Extracted data entries
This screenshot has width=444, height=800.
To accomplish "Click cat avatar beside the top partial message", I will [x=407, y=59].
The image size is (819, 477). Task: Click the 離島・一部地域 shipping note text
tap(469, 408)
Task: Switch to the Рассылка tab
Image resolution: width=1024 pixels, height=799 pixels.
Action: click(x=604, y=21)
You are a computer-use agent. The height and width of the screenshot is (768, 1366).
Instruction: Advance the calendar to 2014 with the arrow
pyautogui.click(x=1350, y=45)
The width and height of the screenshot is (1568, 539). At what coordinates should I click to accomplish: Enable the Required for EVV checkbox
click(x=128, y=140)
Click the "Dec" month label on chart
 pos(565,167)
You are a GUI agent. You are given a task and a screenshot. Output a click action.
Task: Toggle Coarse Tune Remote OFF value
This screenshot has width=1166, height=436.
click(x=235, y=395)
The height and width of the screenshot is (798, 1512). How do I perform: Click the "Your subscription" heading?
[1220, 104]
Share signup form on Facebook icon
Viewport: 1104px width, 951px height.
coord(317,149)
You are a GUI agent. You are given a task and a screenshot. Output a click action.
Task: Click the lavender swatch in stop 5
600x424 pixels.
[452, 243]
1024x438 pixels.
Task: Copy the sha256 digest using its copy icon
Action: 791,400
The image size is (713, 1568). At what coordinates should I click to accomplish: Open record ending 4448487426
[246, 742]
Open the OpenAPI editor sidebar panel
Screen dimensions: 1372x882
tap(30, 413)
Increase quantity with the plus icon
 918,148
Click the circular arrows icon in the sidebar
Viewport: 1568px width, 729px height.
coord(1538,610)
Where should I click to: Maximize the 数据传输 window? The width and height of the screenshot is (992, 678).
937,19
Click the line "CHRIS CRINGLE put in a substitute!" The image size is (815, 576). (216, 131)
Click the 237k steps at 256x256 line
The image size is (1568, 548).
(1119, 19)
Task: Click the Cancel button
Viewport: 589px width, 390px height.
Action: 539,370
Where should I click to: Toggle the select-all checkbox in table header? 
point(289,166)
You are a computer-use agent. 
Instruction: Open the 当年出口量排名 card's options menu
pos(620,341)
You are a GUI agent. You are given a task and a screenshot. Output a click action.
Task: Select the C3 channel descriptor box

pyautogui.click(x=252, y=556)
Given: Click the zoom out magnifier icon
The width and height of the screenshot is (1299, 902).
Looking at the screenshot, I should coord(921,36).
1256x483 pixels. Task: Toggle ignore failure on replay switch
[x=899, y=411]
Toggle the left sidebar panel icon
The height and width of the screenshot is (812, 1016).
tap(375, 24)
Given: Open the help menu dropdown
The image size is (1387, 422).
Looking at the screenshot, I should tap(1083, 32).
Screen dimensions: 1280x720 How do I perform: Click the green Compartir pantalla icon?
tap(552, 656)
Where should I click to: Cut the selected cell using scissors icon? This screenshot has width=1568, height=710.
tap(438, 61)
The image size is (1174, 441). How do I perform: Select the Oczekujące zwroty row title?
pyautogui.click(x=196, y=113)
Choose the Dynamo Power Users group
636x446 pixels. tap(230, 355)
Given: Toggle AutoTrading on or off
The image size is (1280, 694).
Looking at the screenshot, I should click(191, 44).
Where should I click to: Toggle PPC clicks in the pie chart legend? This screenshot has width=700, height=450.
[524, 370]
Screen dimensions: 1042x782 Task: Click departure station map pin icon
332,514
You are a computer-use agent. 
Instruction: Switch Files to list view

=== Task item ===
Every record must be written out again without any change.

=== Written solution ===
This screenshot has width=444, height=800.
To accomplish "Click cat avatar beside the top partial message", I will [x=407, y=59].
The image size is (819, 477). Task: Click the 離島・一部地域 shipping note text
tap(469, 408)
Task: Switch to the Рассылка tab
Image resolution: width=1024 pixels, height=799 pixels.
Action: click(x=604, y=21)
You are a computer-use agent. The height and width of the screenshot is (768, 1366).
Instruction: Advance the calendar to 2014 with the arrow
pyautogui.click(x=1350, y=45)
The width and height of the screenshot is (1568, 539). At what coordinates should I click to accomplish: Enable the Required for EVV checkbox
click(x=128, y=140)
Click the "Dec" month label on chart
 pos(565,167)
You are a GUI agent. You are given a task and a screenshot. Output a click action.
Task: Toggle Coarse Tune Remote OFF value
This screenshot has width=1166, height=436.
click(x=235, y=395)
The height and width of the screenshot is (798, 1512). How do I perform: Click the "Your subscription" heading?
[1220, 104]
Share signup form on Facebook icon
Viewport: 1104px width, 951px height.
coord(317,149)
You are a GUI agent. You are given a task and a screenshot. Output a click action.
Task: Click the lavender swatch in stop 5
600x424 pixels.
[452, 243]
1024x438 pixels.
Task: Copy the sha256 digest using its copy icon
Action: 791,400
The image size is (713, 1568). At what coordinates should I click to accomplish: Open record ending 4448487426
[246, 742]
Open the OpenAPI editor sidebar panel
Screen dimensions: 1372x882
tap(30, 413)
Increase quantity with the plus icon
 918,148
Click the circular arrows icon in the sidebar
Viewport: 1568px width, 729px height.
coord(1538,610)
Where should I click to: Maximize the 数据传输 window? The width and height of the screenshot is (992, 678).
937,19
Click the line "CHRIS CRINGLE put in a substitute!" The image size is (815, 576). (216, 131)
Click the 237k steps at 256x256 line
The image size is (1568, 548).
(1119, 19)
Task: Click the Cancel button
Viewport: 589px width, 390px height.
Action: 539,370
Where should I click to: Toggle the select-all checkbox in table header? 
point(289,166)
You are a computer-use agent. 
Instruction: Open the 当年出口量排名 card's options menu
pos(620,341)
You are a GUI agent. You are given a task and a screenshot. Output a click action.
Task: Select the C3 channel descriptor box

pyautogui.click(x=252, y=556)
Given: Click the zoom out magnifier icon
The width and height of the screenshot is (1299, 902).
Looking at the screenshot, I should coord(921,36).
1256x483 pixels. Task: Toggle ignore failure on replay switch
[x=899, y=411]
Toggle the left sidebar panel icon
The height and width of the screenshot is (812, 1016).
tap(375, 24)
Given: Open the help menu dropdown
The image size is (1387, 422).
Looking at the screenshot, I should tap(1083, 32).
Screen dimensions: 1280x720 How do I perform: Click the green Compartir pantalla icon?
tap(552, 656)
Where should I click to: Cut the selected cell using scissors icon? This screenshot has width=1568, height=710.
tap(438, 61)
The image size is (1174, 441). How do I perform: Select the Oczekujące zwroty row title?
pyautogui.click(x=196, y=113)
Choose the Dynamo Power Users group
636x446 pixels. tap(230, 355)
Given: Toggle AutoTrading on or off
The image size is (1280, 694).
Looking at the screenshot, I should click(191, 44).
Where should I click to: Toggle PPC clicks in the pie chart legend? This screenshot has width=700, height=450.
[524, 370]
Screen dimensions: 1042x782 Task: Click departure station map pin icon
332,514
You are a computer-use agent. 
Instruction: Switch Files to list view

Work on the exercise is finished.